→ Description of the task:
The lines from the start of the data through the line containing "Check the Disable cache checkbox" are to be reproduced exactly, both ends included.

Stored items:

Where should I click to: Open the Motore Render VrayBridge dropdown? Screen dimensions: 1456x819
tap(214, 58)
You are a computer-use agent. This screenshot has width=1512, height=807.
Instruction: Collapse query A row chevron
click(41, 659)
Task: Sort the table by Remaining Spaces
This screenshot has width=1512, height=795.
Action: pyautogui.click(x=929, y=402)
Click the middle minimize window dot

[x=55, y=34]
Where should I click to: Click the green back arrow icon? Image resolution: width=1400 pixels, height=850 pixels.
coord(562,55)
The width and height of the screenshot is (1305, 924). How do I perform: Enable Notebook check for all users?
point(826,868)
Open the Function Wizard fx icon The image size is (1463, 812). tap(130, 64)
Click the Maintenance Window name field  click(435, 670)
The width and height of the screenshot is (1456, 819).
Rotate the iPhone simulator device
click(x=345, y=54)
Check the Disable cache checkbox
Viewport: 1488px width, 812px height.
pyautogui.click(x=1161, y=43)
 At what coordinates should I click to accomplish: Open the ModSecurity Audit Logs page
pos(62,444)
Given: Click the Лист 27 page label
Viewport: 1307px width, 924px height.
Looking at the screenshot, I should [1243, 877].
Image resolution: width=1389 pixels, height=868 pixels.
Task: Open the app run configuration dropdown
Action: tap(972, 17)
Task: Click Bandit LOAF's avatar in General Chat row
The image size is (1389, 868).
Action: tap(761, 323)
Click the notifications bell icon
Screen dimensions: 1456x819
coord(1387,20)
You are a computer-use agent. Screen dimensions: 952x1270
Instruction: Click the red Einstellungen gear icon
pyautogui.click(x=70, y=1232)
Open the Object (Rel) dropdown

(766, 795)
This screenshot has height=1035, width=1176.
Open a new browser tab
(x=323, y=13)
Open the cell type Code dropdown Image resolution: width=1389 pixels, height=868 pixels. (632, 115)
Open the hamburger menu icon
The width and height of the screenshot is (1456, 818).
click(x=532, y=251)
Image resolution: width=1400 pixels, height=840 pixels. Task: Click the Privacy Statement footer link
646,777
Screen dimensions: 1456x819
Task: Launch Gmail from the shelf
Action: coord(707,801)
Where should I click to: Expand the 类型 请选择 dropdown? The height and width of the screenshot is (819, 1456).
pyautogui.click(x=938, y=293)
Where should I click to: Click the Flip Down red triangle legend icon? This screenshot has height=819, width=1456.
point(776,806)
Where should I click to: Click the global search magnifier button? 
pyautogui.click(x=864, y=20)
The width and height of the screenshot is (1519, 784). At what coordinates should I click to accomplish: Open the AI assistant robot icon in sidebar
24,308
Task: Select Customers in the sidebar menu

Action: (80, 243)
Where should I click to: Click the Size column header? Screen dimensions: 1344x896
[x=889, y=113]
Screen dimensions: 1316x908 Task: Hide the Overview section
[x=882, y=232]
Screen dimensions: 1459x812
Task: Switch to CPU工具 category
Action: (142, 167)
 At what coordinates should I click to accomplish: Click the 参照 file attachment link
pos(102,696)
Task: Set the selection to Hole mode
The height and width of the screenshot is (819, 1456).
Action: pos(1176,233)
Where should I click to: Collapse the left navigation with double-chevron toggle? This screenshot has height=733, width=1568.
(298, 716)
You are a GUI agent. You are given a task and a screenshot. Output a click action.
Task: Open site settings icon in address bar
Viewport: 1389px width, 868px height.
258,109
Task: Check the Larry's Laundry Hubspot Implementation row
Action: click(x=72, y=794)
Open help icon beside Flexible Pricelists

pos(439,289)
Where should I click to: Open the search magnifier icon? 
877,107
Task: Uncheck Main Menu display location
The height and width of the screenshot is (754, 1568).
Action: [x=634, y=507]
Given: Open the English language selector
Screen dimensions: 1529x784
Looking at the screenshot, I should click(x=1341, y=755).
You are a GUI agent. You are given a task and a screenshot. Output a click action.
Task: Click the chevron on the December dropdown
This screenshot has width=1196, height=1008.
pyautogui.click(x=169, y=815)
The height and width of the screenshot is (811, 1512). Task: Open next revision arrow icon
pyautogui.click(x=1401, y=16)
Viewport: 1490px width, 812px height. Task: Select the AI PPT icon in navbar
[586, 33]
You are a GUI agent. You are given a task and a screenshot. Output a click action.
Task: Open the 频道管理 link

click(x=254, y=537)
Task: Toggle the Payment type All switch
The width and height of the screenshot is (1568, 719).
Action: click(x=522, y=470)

→ Solved exercise:
Where should I click to: Open the Motore Render VrayBridge dropdown? Screen dimensions: 1456x819
tap(214, 58)
You are a computer-use agent. This screenshot has width=1512, height=807.
Instruction: Collapse query A row chevron
click(41, 659)
Task: Sort the table by Remaining Spaces
This screenshot has width=1512, height=795.
Action: pyautogui.click(x=929, y=402)
Click the middle minimize window dot

[x=55, y=34]
Where should I click to: Click the green back arrow icon? Image resolution: width=1400 pixels, height=850 pixels.
coord(562,55)
The width and height of the screenshot is (1305, 924). How do I perform: Enable Notebook check for all users?
point(826,868)
Open the Function Wizard fx icon The image size is (1463, 812). tap(130, 64)
Click the Maintenance Window name field  click(435, 670)
The width and height of the screenshot is (1456, 819).
Rotate the iPhone simulator device
click(x=345, y=54)
Check the Disable cache checkbox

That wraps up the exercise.